Since the principal frequently cannot survey the agent’s dealings and the agent that is nearer to the market will superior be able to review the environmental influences. As result the agent can take action opportunistically. In general there are three major types of agency problems: (1) moral hazard, (2) holdup and (3) adverse selection [11] :

Moral Hazard describes situations, in which the agent uses information not observable by the principal (hides information) or performs actions not noticeable by the principal (hides action) in order to increase his own utility against the principal’s best.

Holdup describes situations in which the agent thoroughly uses spaces in incomplete contracts, in which not all future positions are specified, in his favor. After the concluding of the contract and after detailed investments has been realized and sunk costs have been sustained by the principal, the agent exposes his formerly hidden intentions explicitly interpreting the accomplishment of his commitments in his favor and obliging the principal into renegotiations.

Adverse Selection is a problem that appears in markets where one party cannot discriminate between good and bad quality of the other party, i.e. the other party has hidden characteristics. The orientation of the price at an average quality can provoke good quality suppliers to leave the market and can eventually cause a market fail.
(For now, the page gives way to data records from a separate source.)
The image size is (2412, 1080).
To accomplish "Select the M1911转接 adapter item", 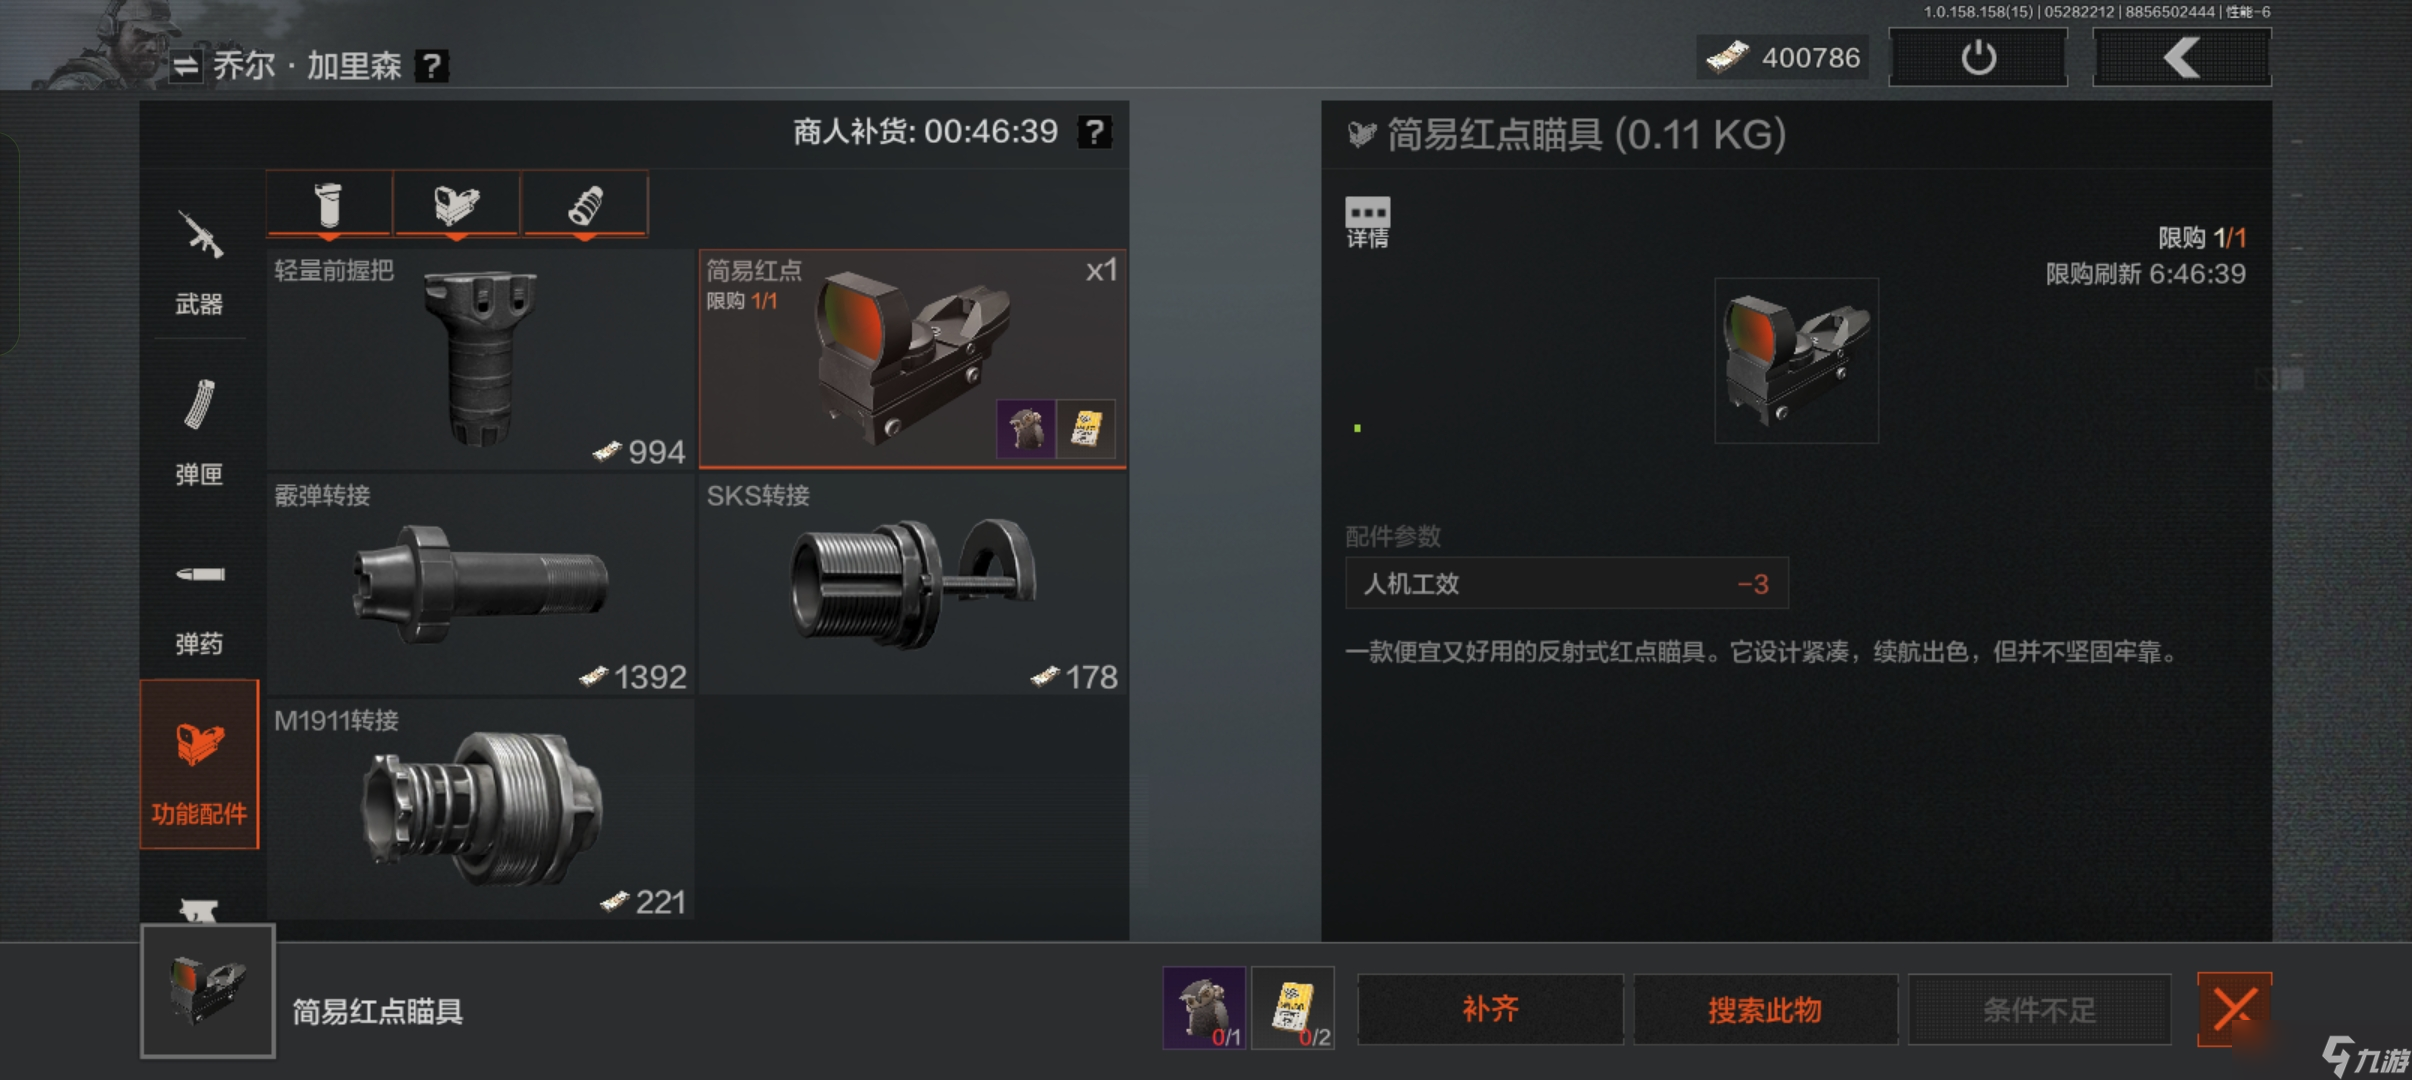I will coord(480,809).
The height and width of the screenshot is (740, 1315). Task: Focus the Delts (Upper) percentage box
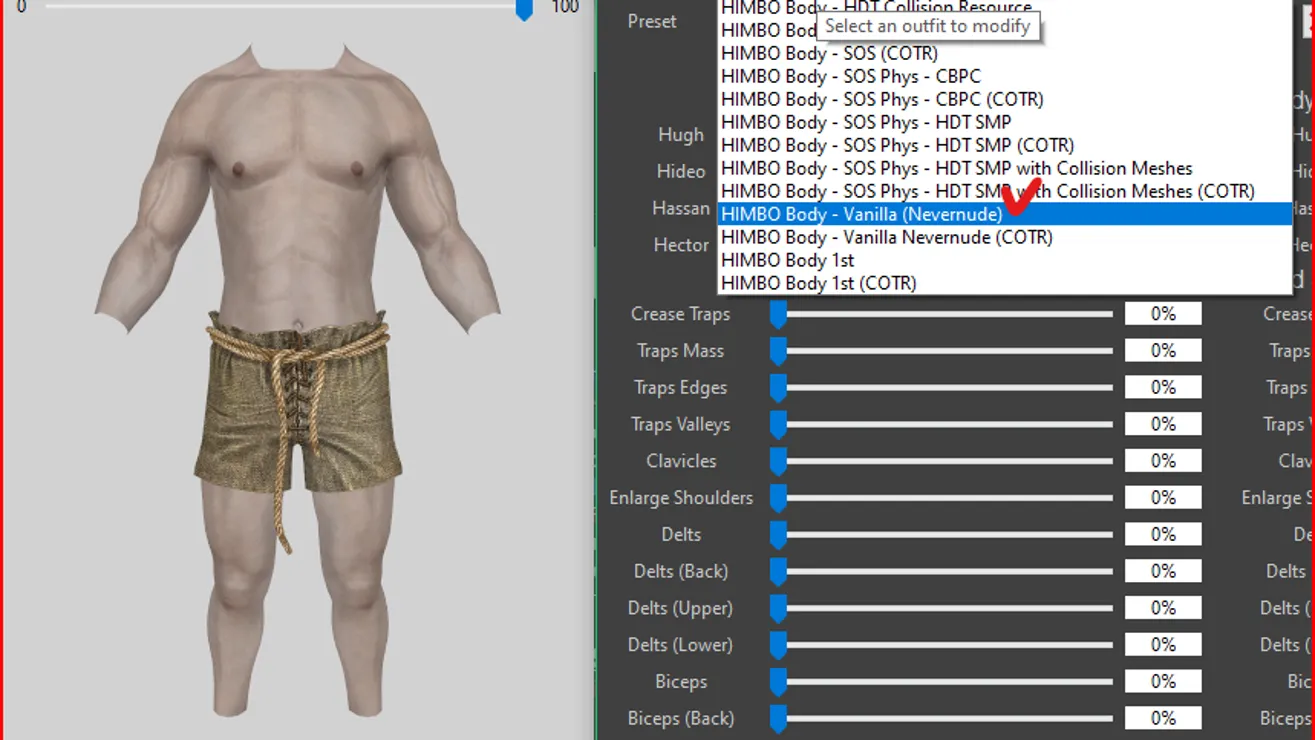click(1162, 608)
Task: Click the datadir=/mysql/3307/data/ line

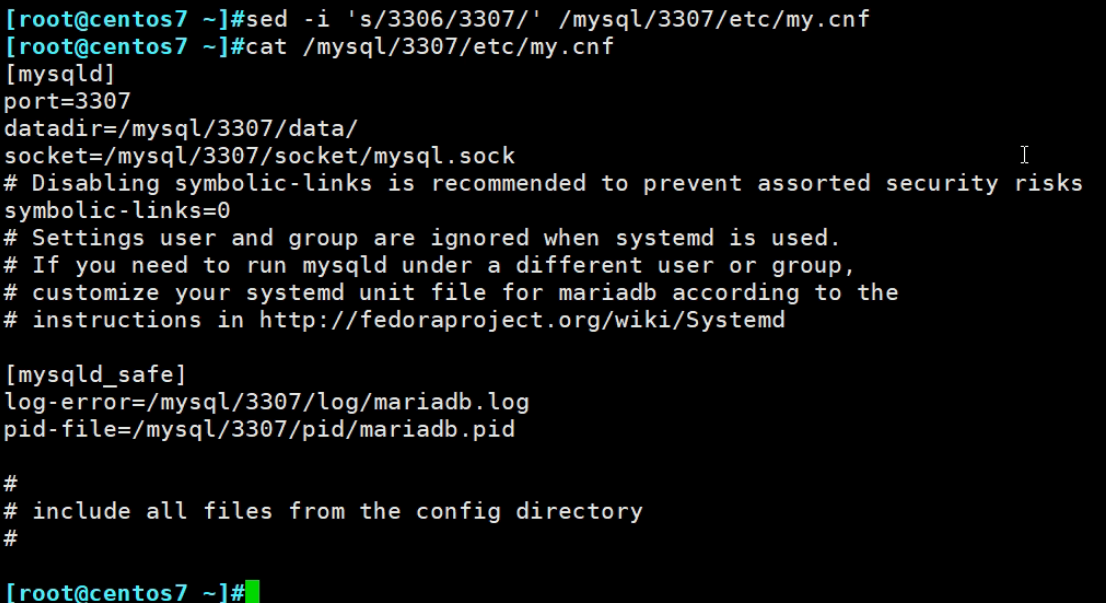Action: click(181, 128)
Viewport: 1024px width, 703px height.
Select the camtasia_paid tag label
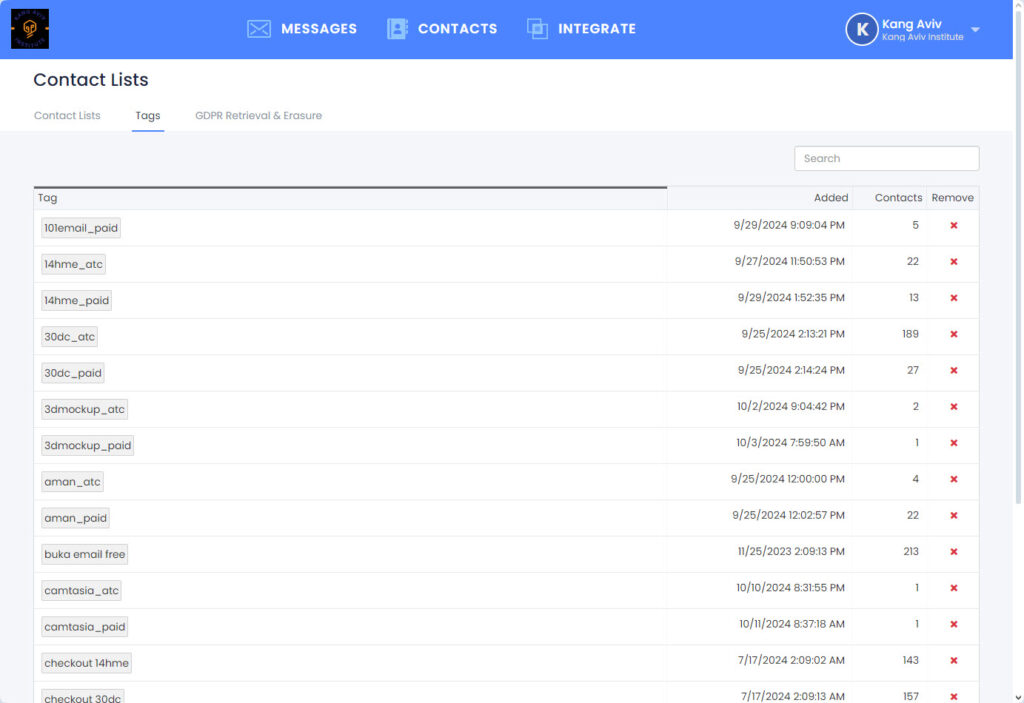coord(84,626)
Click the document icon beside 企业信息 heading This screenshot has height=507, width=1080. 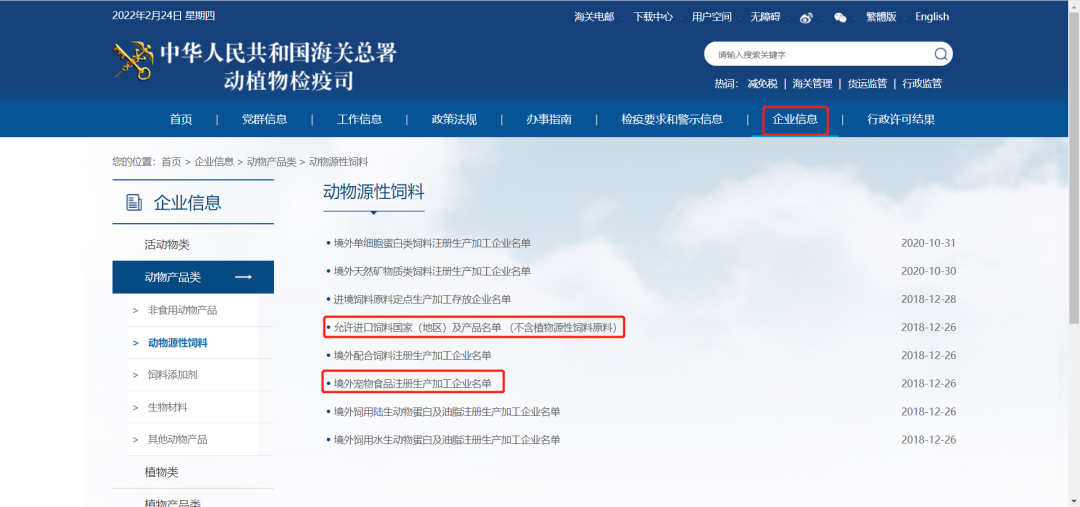coord(134,203)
Even though this is not evidently a hierarchical relationship it is frequently summarized as an agency problem. The company in search of investment has an information advantage and is seen as the agent, the investor is seen as principal. (pp. 565-572)

The relation principal-agent relation was considered as follows. The principal has the right to control the expenditures of the firm’s resources. Consequently the principal negotiates a contract with an agent and assumes that the last one will accomplish his incentives. This hypothesis of a two-pair model emphasizes the details that exist: asymmetric information in contract and differing incentives in intentions among the principal and agent. So after the relationship of transactions and costs of Williamson we have also the incomplete contract approach:

“economic activity will be organized so as to economize on production costs plus transaction costs…and has concentrated on the identification of transaction attributes that generally effect the comparative performance of alternative governance structures in a world of selfish, bound rational actors, asymmetric information and incomplete contracts.” [12]

This relationship is made up of expectations of each other responsibility- role and behavior, and some unanticipated behavior can occur after the contract is concluded i.e. ex ante contracts have difficulties to foresee future situations or volatile transactions ex post. The problem of the agency theory is the assumption of a short term utility maximizing agent, leaving long term thinking and altruistic actions aside. According to Foss [13] , in the highly unstable and complex world, misunderstandings take place because the plans might include a set of eventualities, which are not possible to anticipate. Even if they could structure these plans, they would be unsuccessful in contracting because of difficulties in coming across a common language of negotiation about the conditions in the future. Concerning this, firms should improve positive incentives and discourage conflicts; and reduce imperfect and asymmetric information.